Ce dîner eut lieu dans la grande salle d'audience du Directoire; il semblait avoir été prévu par Bonaparte, car la décoration de cette salle était toute de lui, et certes pas un cœur français ne pouvait sans une émotion vive jeter les yeux sur ce qui flottait sur les parois et à la voûte de ce lieu presque sanctifié... C'étaient tous les drapeaux que Bonaparte avait conquis sur l'ennemi, pendant sa campagne d'Italie... Les murs en étaient couverts!... Ah! disait Junot, alors premier aide de camp de Bonaparte: comme on est heureux de penser que notre sang à tous a taché ces drapeaux-là![88]

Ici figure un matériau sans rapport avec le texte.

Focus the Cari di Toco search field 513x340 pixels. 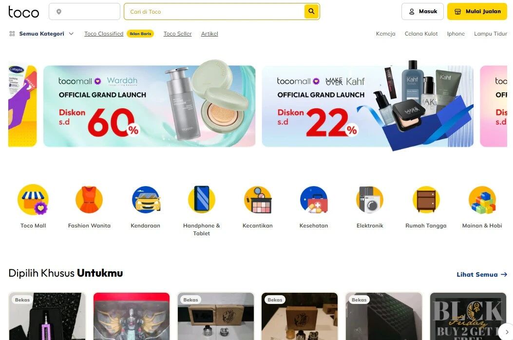click(x=214, y=12)
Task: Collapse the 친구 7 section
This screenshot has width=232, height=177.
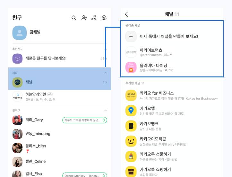Action: click(x=106, y=111)
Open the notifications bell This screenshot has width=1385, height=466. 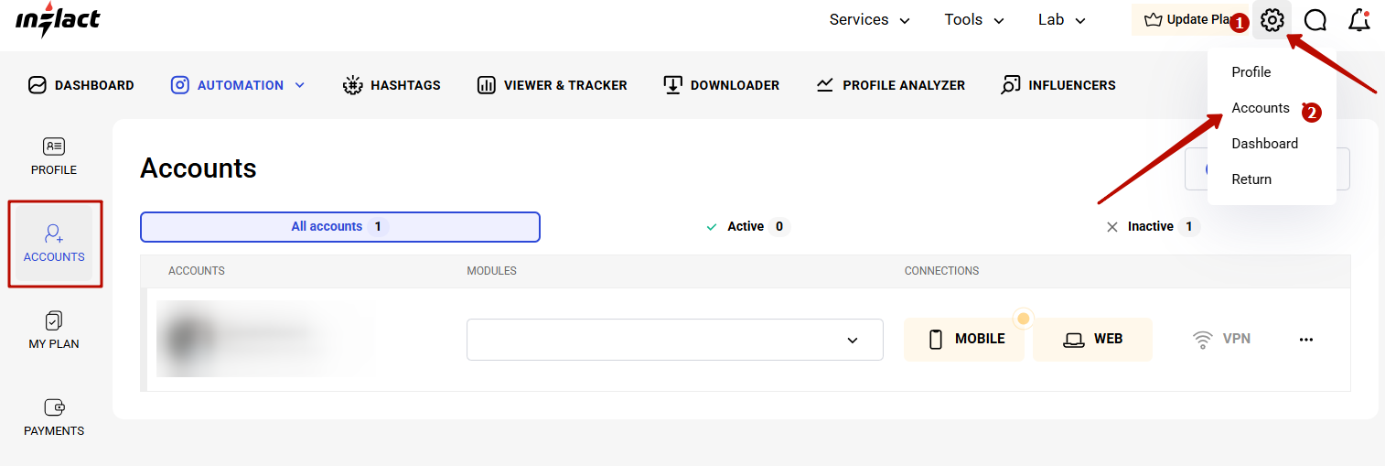pyautogui.click(x=1359, y=20)
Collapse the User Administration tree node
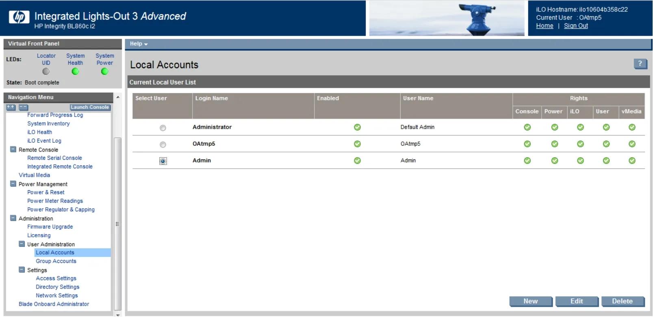This screenshot has height=317, width=653. (22, 244)
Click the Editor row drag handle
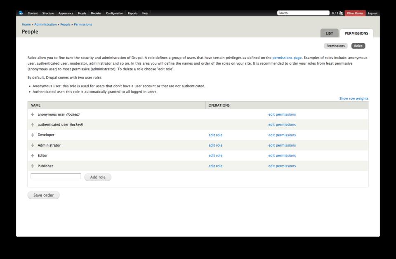The width and height of the screenshot is (396, 259). pos(33,156)
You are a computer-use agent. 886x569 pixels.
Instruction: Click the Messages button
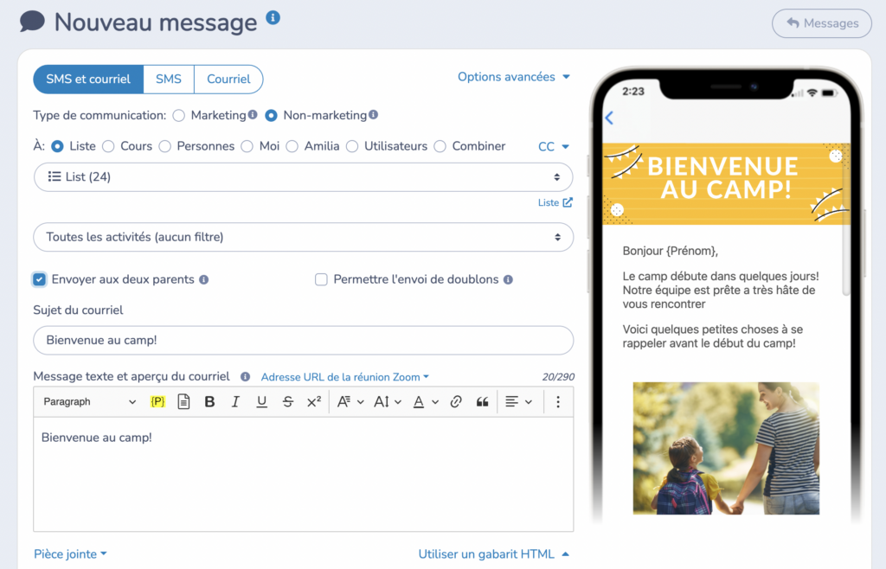pyautogui.click(x=820, y=23)
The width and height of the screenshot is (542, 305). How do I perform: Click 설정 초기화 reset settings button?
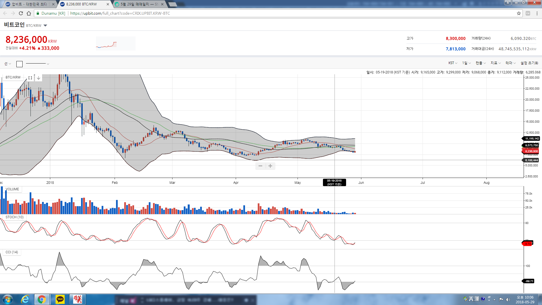(529, 63)
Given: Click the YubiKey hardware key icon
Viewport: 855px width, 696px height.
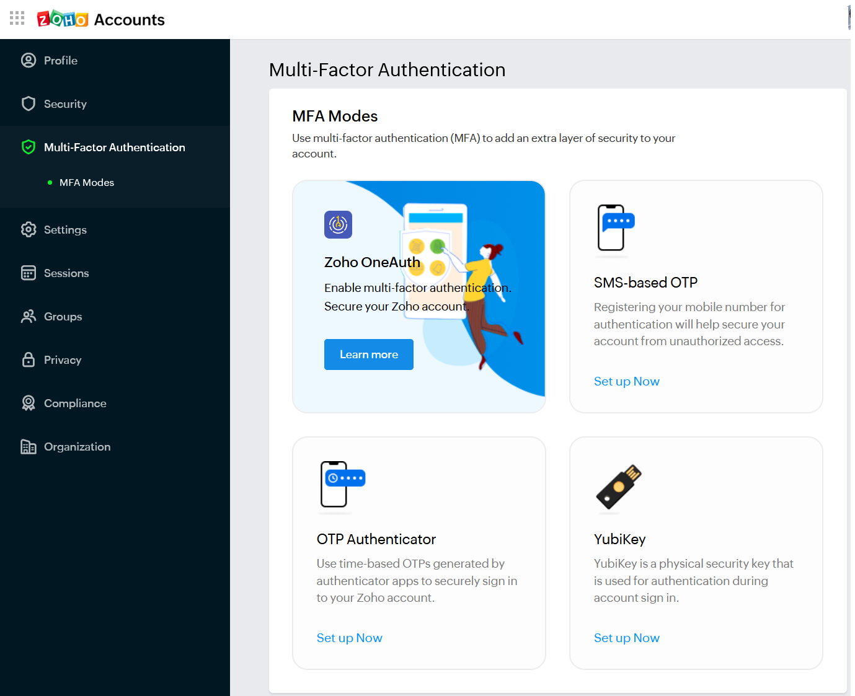Looking at the screenshot, I should [x=619, y=487].
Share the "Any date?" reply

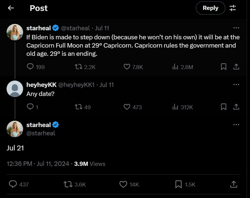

Mais, parmi ces drapeaux, un surtout était bien remarquable. Ce drapeau avait été donné à l'armée d'Italie par le Corps-Législatif... Bonaparte, en quittant l'armée d'Italie, reprit son drapeau, et en fit hommage au Directoire, mais chargé de nobles inscriptions... Ah! ce souvenir seul fait battre mon cœur à me faire mal! Quel temps pour nous! quel délire de gloire! quel enthousiasme!... Oh! qui nous le rendra donc ce temps? qui donc le ramènera?... car notre jeunesse est la même, tout aussi ardente de gloire, tout aussi désireuse de voir la France belle et grande... Elle est composée des fils de ces mêmes hommes qui s'en allaient vaincre en chantant, et regardaient une bataille comme une fête... Mon Dieu! je le voudrais pour notre France si belle!... Mais elle l'est toujours, et jamais son soleil ne succombera pour ne se plus lever; peut-être même l'émulation le fera-t-elle renaître plus radieux encore. J'en ai l'espoir; il le faut pour exister quand on a vécu dans l'autre temps.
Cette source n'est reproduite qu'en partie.